What the exercise asks: Please output exactly the part of the records below that opens with the line containing "[Whatsapp] (76, 1533)" and closes with the line containing "El Mundo (402, 90)", both lines included, and nothing else.
Data Start Marker
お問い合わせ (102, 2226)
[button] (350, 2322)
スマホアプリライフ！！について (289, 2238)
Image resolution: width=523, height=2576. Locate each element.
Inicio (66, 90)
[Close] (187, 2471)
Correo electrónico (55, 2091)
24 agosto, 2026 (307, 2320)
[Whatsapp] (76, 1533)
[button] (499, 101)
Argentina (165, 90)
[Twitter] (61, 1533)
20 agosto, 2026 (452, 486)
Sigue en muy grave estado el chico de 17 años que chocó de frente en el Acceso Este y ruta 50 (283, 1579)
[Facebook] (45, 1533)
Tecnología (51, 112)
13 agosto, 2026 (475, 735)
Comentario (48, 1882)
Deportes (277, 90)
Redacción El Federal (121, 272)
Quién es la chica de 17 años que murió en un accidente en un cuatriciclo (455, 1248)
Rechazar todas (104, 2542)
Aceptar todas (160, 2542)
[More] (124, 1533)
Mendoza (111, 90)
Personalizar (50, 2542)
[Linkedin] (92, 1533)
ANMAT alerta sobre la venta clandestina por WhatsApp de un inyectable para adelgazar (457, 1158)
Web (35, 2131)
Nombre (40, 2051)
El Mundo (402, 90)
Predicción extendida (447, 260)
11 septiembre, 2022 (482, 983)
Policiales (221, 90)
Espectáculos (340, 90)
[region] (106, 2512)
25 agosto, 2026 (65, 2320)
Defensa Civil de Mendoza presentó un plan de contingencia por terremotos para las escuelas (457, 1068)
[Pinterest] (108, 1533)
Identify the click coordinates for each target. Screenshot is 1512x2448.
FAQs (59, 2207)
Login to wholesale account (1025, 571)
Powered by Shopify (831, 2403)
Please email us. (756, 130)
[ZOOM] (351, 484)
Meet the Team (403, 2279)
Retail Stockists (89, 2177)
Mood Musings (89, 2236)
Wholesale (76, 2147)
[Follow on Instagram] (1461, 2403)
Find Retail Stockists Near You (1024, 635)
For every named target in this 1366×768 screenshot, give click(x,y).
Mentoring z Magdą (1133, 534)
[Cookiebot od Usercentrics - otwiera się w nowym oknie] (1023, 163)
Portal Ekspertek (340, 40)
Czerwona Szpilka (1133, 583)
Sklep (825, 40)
Data End Marker
Reply:
[Whatsapp] (76, 1533)
[button] (499, 101)
Argentina (165, 90)
[Twitter] (61, 1533)
20 agosto, 2026 (452, 486)
Sigue en muy grave estado el chico de 17 años que chocó de frente en el Acceso Este y ruta 50 (283, 1579)
[Facebook] (45, 1533)
Tecnología (51, 112)
13 agosto, 2026 (475, 735)
Comentario (48, 1882)
Deportes (277, 90)
Redacción El Federal (121, 272)
Quién es la chica de 17 años que murió en un accidente en un cuatriciclo (455, 1248)
Rechazar todas (104, 2542)
Aceptar todas (160, 2542)
[More] (124, 1533)
Mendoza (111, 90)
Personalizar (50, 2542)
[Linkedin] (92, 1533)
ANMAT alerta sobre la venta clandestina por WhatsApp de un inyectable para adelgazar (457, 1158)
Web (35, 2131)
Nombre (40, 2051)
El Mundo (402, 90)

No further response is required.